-- Set tasks --
(1) In the notes on statistical models and function approximation, what two properties does the random error have in the simplest model?
(2) Pick up the notes on statistical models and function approximation right after their last sentence and extend them.

## Start Supplied passage

# $\S$ 2.6. Statistical Models, Supervised Learning and Function Approximation

### Review

Goal: to find a useful approximation $\hat{f}(x)$ to $f(x)$ that underlies the predictive relationship between the inputs and outputs.

1. For a quantitative response, the squared error loss leads us to the regression function
\begin{equation}
f(x) = \text{E}(Y|X=x)
\end{equation}.
2. The KNNs can be viewed as direct estimates of this conditional expectation.
3. But KNNs can fail at least two ways:
  * If the dimension of the input space is high, the nearest neighbors need not be close to the target point, and can result in large errors,
  * if special structure is known to exist, this can be used to reduce both the bias and the variance of the estimates.
  
> We anticipate using other classes of models for $f(x)$, in many cases specifically designed to overcome the dimensionality problems, and here we discuss a framework for incorporating them into the prediction problem.

## $\S$ 2.6.1. A Statistical Model for the Joint Distribution $\text{Pr}(X,Y)$

### The simplest case
Suppose in fact that our data arose from a statistical model

\begin{equation}
Y = f(X) + \epsilon,
\end{equation}
where the random error $\epsilon$ has $\text{E}(\epsilon)=0$ and is independent of $X$. For this model (with squared loss),
\begin{equation}
f(x)=\text{E}(Y|X=x),
\end{equation}
and in fact the conditional distribution $\text{Pr}(Y|X)$ depends on $X$ only through the conditional mean $f(x)$.

## End Supplied passage
## Start Dataset entries

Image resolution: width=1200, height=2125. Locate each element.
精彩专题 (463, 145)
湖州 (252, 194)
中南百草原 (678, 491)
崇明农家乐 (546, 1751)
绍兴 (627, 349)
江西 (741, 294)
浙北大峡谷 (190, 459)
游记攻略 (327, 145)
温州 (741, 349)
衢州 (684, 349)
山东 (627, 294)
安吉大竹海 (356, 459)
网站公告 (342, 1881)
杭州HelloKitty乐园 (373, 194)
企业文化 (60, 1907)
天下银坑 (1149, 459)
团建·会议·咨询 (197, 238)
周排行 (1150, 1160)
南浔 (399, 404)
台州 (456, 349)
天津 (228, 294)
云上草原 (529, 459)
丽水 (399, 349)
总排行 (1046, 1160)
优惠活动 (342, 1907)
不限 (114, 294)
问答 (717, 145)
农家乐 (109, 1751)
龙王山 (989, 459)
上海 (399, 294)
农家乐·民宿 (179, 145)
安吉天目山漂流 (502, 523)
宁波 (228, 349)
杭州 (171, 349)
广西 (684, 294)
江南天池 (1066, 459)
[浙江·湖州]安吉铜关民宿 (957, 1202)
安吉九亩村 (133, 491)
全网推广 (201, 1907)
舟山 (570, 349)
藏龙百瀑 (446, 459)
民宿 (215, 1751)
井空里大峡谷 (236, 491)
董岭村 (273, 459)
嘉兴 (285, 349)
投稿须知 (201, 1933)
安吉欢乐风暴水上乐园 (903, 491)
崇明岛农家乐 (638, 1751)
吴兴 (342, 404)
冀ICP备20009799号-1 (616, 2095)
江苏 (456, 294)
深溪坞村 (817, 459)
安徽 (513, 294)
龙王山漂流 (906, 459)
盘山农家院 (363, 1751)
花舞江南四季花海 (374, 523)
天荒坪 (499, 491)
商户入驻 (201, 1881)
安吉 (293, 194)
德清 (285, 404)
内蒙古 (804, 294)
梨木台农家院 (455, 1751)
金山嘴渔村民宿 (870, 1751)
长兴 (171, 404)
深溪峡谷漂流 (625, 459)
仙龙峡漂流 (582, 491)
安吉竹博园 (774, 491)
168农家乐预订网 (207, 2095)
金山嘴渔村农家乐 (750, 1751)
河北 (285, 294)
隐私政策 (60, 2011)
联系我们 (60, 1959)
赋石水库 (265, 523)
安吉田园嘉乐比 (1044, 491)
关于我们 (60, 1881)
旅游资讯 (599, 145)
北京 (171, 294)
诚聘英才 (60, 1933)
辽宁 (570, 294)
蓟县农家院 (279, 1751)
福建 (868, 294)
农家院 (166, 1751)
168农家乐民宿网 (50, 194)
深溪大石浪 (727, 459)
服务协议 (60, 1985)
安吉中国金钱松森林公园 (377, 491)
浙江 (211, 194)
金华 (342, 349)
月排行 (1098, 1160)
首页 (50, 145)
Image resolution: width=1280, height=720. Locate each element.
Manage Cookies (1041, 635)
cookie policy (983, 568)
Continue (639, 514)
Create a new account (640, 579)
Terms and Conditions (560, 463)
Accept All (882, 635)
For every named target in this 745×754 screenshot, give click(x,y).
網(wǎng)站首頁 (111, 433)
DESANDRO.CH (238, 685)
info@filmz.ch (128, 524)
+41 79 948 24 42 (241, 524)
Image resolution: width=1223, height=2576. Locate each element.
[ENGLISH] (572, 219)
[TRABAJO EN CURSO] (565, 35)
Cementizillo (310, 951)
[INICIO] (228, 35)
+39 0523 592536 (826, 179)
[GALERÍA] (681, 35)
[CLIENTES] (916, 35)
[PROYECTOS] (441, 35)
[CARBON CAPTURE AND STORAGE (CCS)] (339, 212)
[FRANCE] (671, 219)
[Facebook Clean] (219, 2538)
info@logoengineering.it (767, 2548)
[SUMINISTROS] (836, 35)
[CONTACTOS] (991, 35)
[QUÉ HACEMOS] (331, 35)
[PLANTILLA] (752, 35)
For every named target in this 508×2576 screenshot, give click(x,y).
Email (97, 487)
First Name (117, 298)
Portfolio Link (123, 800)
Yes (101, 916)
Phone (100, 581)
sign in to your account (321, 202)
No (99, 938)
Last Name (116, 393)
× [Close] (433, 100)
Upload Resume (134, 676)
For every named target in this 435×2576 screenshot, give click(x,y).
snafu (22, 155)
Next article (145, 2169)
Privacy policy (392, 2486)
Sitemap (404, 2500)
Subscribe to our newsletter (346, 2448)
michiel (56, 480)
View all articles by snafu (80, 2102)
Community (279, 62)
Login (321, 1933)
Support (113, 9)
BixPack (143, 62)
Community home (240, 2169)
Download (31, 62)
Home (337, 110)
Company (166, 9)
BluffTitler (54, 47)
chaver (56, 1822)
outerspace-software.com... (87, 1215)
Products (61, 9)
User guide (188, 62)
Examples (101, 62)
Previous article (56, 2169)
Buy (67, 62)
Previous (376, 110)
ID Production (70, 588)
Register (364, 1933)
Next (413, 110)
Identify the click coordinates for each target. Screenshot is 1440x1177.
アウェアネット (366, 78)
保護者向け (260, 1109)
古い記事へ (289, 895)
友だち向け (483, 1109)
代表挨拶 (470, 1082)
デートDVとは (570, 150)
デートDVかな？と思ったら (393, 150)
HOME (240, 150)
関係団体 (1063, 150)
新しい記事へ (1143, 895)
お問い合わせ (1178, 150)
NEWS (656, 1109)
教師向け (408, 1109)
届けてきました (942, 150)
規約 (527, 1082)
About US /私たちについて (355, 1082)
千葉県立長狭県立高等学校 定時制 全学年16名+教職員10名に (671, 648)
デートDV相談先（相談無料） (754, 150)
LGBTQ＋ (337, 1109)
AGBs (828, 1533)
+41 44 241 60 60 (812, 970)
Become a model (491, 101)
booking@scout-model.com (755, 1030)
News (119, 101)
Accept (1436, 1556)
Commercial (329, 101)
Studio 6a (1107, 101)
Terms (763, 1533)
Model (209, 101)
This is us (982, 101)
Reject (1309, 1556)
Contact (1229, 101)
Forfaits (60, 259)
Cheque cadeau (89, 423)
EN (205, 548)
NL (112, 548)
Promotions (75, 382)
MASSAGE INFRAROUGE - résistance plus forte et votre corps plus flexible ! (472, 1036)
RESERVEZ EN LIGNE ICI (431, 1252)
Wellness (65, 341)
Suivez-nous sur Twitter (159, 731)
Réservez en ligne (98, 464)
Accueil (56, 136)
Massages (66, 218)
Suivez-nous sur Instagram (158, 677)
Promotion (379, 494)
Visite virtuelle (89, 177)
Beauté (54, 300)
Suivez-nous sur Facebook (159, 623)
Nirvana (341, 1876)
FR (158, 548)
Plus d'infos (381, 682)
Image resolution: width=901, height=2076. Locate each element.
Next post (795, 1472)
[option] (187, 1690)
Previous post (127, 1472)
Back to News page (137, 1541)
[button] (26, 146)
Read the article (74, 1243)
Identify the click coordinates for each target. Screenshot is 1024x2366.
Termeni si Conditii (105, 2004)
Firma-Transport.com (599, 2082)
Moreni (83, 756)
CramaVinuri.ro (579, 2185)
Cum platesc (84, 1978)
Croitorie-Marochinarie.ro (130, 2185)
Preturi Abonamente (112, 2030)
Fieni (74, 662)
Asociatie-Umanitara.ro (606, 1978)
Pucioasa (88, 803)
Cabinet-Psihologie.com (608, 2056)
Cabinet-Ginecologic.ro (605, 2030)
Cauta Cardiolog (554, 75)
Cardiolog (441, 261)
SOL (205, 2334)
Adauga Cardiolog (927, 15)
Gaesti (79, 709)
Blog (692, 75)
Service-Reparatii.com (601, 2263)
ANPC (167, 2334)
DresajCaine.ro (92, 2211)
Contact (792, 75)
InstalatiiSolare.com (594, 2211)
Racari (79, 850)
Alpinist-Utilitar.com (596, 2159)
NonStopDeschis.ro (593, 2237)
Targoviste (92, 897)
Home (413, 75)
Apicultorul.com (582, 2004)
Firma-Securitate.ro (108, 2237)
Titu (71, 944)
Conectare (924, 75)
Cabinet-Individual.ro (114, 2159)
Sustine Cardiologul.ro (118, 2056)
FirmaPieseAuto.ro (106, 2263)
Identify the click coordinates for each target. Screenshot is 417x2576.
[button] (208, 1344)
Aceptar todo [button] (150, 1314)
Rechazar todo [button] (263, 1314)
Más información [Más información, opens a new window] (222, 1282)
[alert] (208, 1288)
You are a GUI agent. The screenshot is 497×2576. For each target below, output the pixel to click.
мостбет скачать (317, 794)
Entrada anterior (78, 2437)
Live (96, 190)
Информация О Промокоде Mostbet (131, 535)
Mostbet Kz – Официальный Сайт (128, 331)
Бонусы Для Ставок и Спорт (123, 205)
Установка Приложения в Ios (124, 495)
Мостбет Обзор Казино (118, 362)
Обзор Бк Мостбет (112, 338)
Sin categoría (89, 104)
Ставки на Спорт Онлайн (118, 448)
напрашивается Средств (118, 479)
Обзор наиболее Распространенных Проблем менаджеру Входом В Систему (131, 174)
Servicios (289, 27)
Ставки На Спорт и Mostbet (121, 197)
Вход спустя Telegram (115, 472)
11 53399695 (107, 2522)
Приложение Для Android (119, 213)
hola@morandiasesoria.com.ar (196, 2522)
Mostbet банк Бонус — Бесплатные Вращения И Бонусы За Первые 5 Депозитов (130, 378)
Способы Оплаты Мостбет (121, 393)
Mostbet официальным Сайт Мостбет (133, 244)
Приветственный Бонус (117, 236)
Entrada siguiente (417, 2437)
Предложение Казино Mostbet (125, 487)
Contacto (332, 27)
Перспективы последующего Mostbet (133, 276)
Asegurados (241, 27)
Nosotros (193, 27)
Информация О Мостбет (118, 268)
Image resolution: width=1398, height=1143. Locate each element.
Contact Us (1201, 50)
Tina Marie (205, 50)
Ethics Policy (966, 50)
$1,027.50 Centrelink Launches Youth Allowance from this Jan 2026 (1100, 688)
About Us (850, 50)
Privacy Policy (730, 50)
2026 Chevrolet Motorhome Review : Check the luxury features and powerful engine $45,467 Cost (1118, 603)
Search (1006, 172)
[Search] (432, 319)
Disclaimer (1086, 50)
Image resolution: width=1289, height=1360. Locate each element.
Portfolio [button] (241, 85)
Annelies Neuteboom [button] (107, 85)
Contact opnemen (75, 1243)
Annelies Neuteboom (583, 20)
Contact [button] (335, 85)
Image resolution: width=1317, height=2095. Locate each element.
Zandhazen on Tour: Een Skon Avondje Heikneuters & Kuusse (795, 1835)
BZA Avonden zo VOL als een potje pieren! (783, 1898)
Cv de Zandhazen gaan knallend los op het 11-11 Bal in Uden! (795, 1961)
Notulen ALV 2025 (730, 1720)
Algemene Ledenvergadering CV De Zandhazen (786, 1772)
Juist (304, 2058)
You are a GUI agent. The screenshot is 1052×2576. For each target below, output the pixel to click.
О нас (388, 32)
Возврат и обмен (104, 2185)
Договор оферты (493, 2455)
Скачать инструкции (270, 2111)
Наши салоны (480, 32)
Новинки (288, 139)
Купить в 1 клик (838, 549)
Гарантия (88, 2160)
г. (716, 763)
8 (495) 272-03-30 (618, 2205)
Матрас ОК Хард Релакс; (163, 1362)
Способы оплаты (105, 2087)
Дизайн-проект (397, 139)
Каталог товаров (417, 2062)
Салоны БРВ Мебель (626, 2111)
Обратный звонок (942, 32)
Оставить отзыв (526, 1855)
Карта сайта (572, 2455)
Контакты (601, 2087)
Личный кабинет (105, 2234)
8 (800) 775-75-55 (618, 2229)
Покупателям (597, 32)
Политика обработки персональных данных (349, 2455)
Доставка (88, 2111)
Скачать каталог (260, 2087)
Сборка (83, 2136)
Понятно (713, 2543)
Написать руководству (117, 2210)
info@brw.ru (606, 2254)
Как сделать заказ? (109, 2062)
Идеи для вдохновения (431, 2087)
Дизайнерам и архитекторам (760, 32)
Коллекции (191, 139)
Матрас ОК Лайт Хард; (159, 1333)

## End Dataset entries

-- Responses in order --
(1) Its expected value is zero, and it is independent of X.

(2)
### Without independence assumption
The assumption that the errors are i.i.d. is not strictly necessary; e.g., we can have $\text{Var}(Y|X=x)=\sigma(x)$, and now both the mean and variance depend on $X$. In general $\text{Pr}(Y|X)$ can depend on X in complicated ways, but the additive error model precludes these.

### For qualitative outputs
Additive error models are typically not used for qualitative outputs $G$; in this case the target function $p(X)$ is the conditional density $\text{Pr}(G|X)$, and this is modeled directly.

For example, for two-class data, it is often reasonable to assume that the data arise from independent binary trials, with the probability of one particular outcome being $p(X)$, and the other $1 − p(X)$. Thus if $Y$ is the 0–1 coded version of $G$, then $\text{E}(Y |X = x) = p(x)$, but the variance depends on $x$ as well: $Var(Y |X = x) = p(x)[1 − p(x)]$.

## $\S$ 2.6.2. Supervised Learning

Suppose for simplicity the additive model

\begin{equation}
Y = f(X) + \epsilon,
\end{equation}
is a reasonable assumption. Supervised learning attempts to learn $f$ by example through a *teacher*. One observes the system under study, both the inputs and outputs, and assembles a training set of observations $\mathcal{T} = (x_i, y_i), i = 1, \cdots, N$. The observed input values to the system $x_i$ are also fed into an artificial system, known as a learning algorithm (usually a computer program), which also produces outputs $\hat{f}(x_i)$ in response to the inputs. The learning algorithm has the property that it can modify its input/output relationship $\hat{f}$ in response to differences $y_i − \hat{f}(x_i)$ between the original and generated outputs. This process is known as learning by example. Upon completion of the learning process the hope is that the artificial and real outputs will be close enough to be useful for all sets of inputs likely to be encountered in practice.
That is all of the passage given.